After a year of work, the first phase of the PLM system was completed successfully. “The implementation requires us to think about how to improve the processes and to re-engineer them,” says Arza.
Alfredo Ruiz adds, “The PLM system allows us to measure things, and all things you can measure are things you can improve. With PLM, we have no duplicate data, just unique data. Thanks to the integration of PLM with ERP we can enjoy highly arranged processes.” Ruiz continues, “Thanks to Teamcenter, ITP is improving its communication skills and effectiveness. The PLM system allows different areas to give their points of view.
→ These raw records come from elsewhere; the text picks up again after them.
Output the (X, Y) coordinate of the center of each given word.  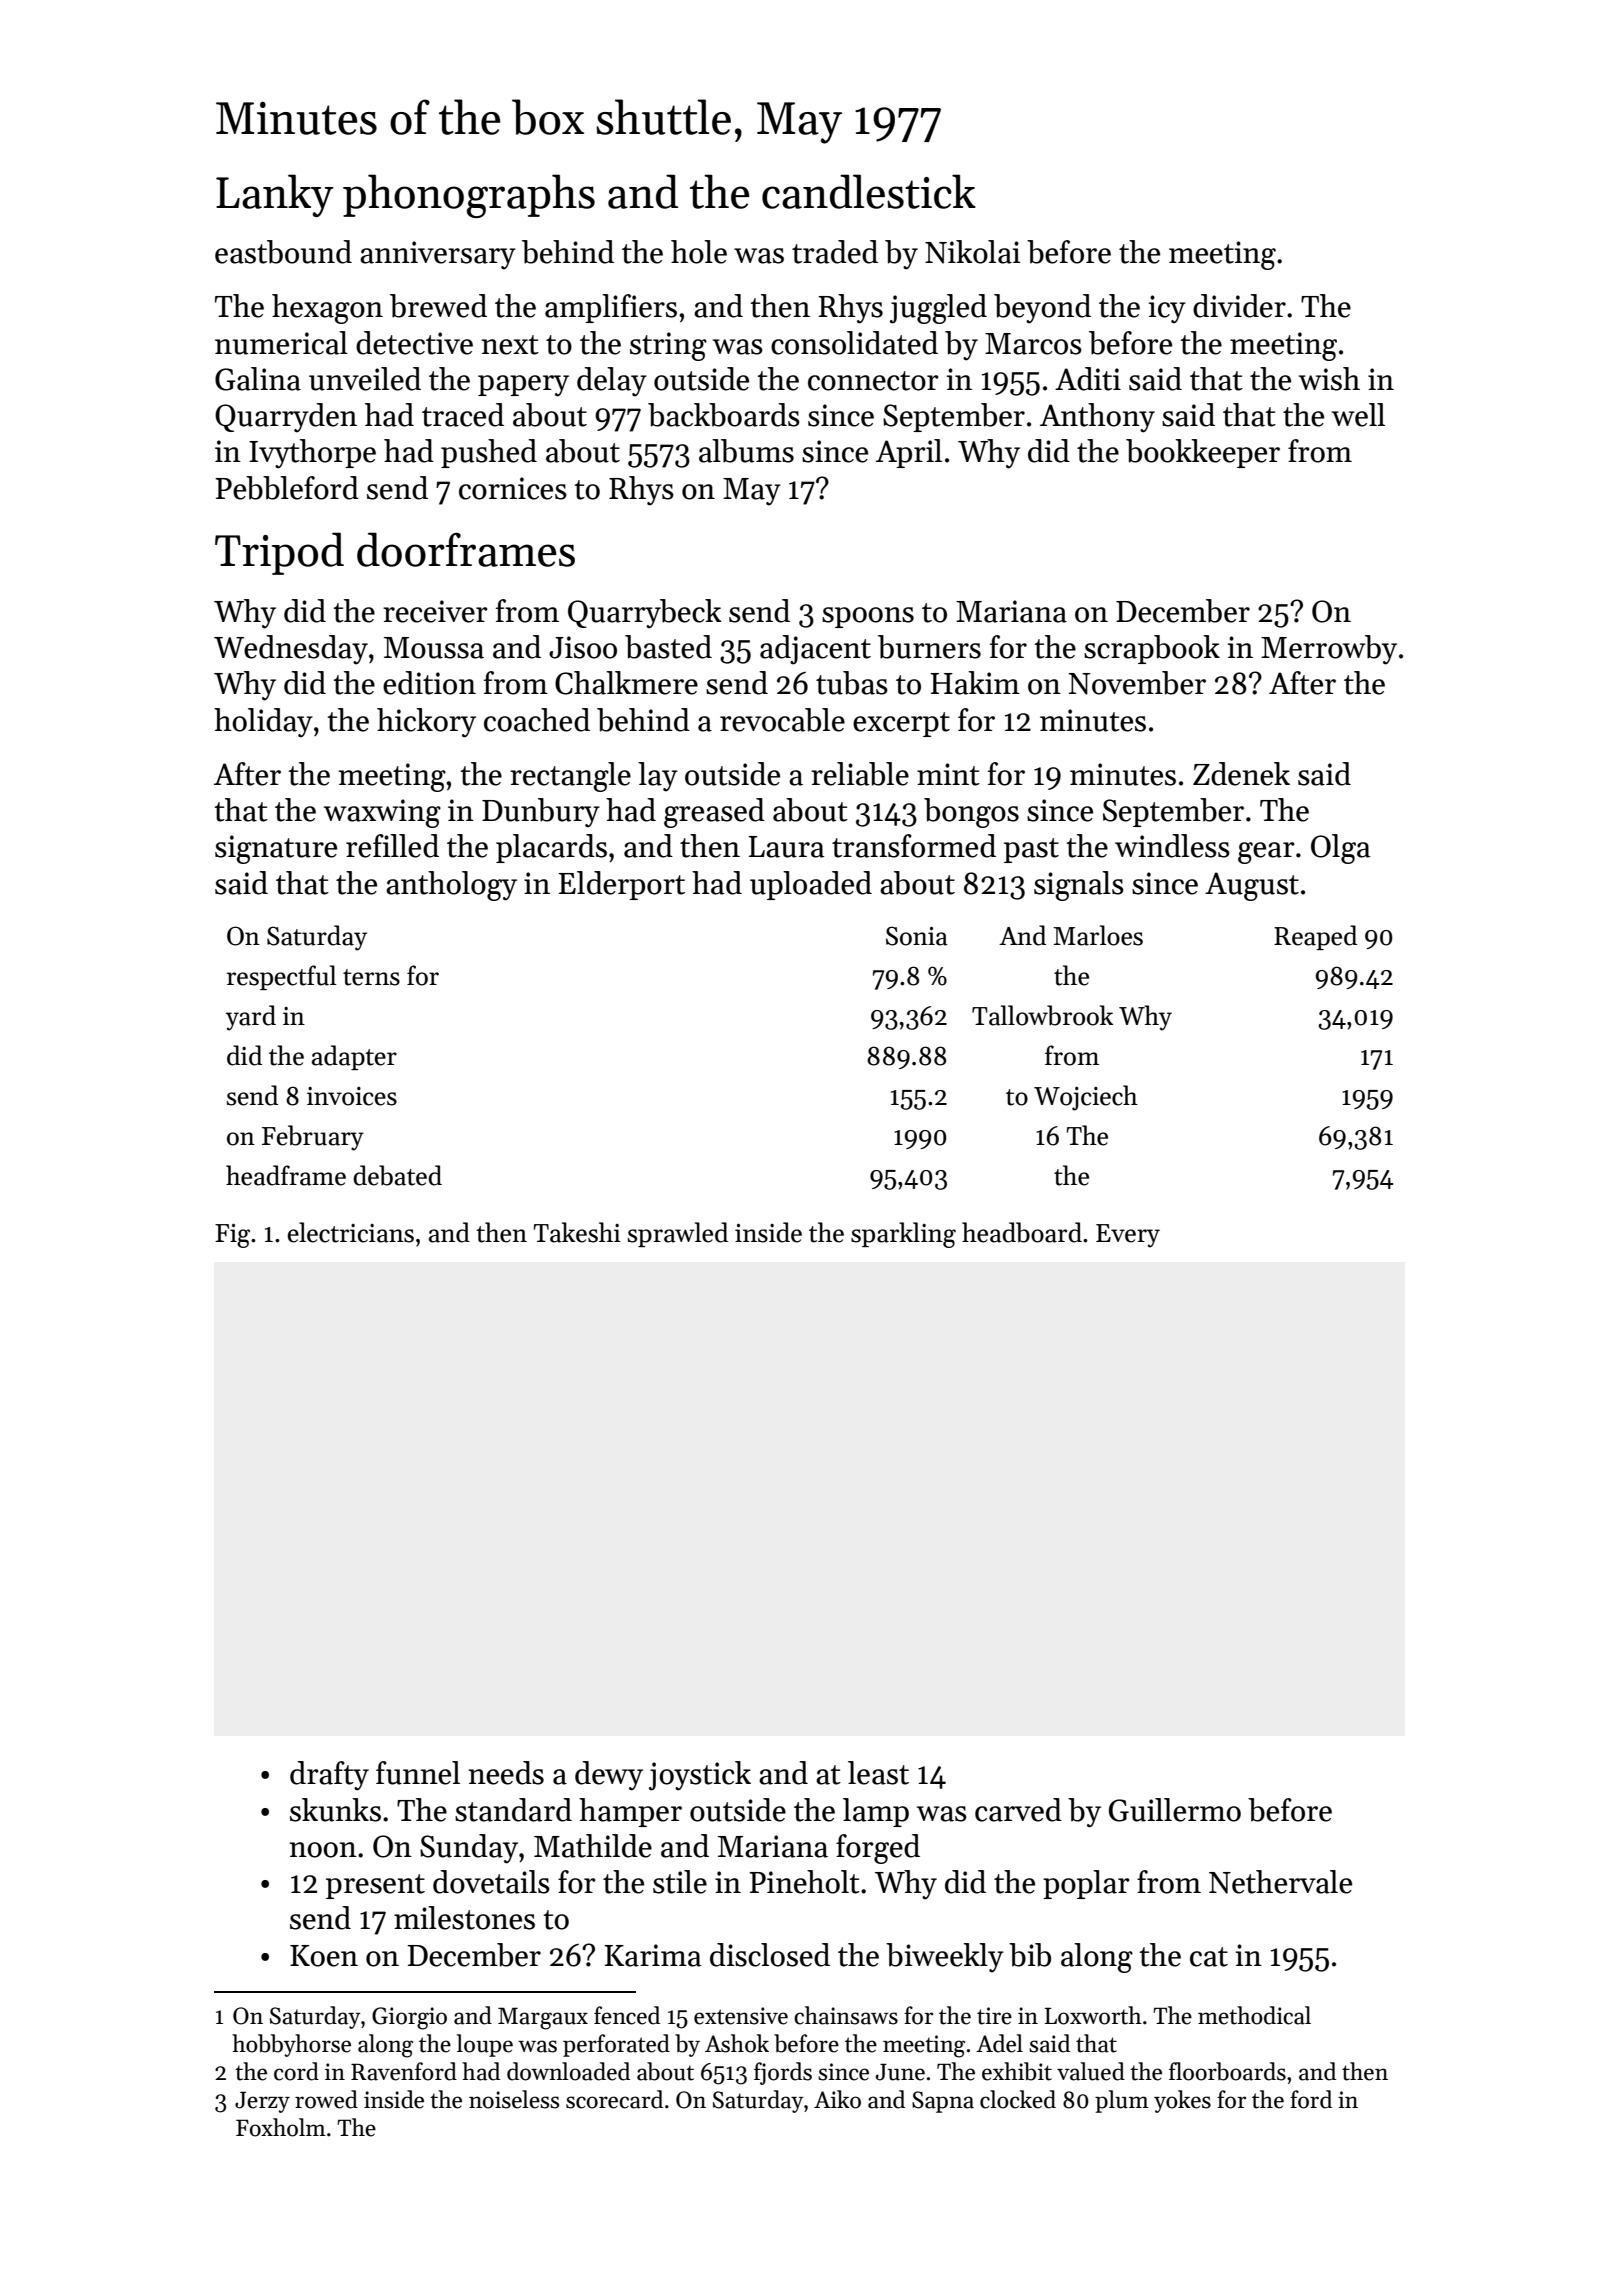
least (878, 1773)
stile (680, 1882)
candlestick (869, 191)
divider (1239, 306)
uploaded (811, 885)
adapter (354, 1057)
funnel (418, 1773)
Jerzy (262, 2102)
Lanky (275, 195)
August (1252, 886)
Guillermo (1175, 1810)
Therefore, when the product gets to manufacturing, this process is much faster, the time-to-market is reduced and the global process is more efficient.”
Gontzal Ruiz notes, “With PLM, we improve the quality of the products because we have full traceability on the system processes. It also forces us to review the flow of our processes to make them more agile so as to gain a competitive edge.”
After this first stage, the collaboration between ITP and Siemens is focused on expanding the use of Teamcenter to the engineering and assembly areas. In the future, Teamcenter will also be implemented at the company’s subsidiaries in Mexico and the United Kingdom.
“Change management involves many people,” says Olabarria. “The big challenge of implementing Teamcenter is to integrate and train everyone involved.”
Mataix considers the adoption of a corporate PLM solution as a strategic project for the company: “We are in the first phase of the exercise and we are pleased with the results. But we still have a long path in front of us. Teamcenter is at the core of the business because it complements our products. We are expecting that results may be better than we initially expected.”
Ulizar summarizes the positive outlook for ITP in relation to the technological partnership with Siemens Digital Industries Software: “When adopting a key tool like Teamcenter, the relationship with Siemens Digital Industries Software becomes absolutely strategic. On one hand, we hope to be able to transmit our needs to Siemens Digital Industries Software. In exchange, we expect them to be able to understand these needs and bring on the best solutions. We know Siemens is able to gather experiences from other industries to give us more added value regarding what we are looking for in terms of quality, integration, uniqueness of data and process improvements. We are talking here about a relationship likely to last a few years, if not decades.”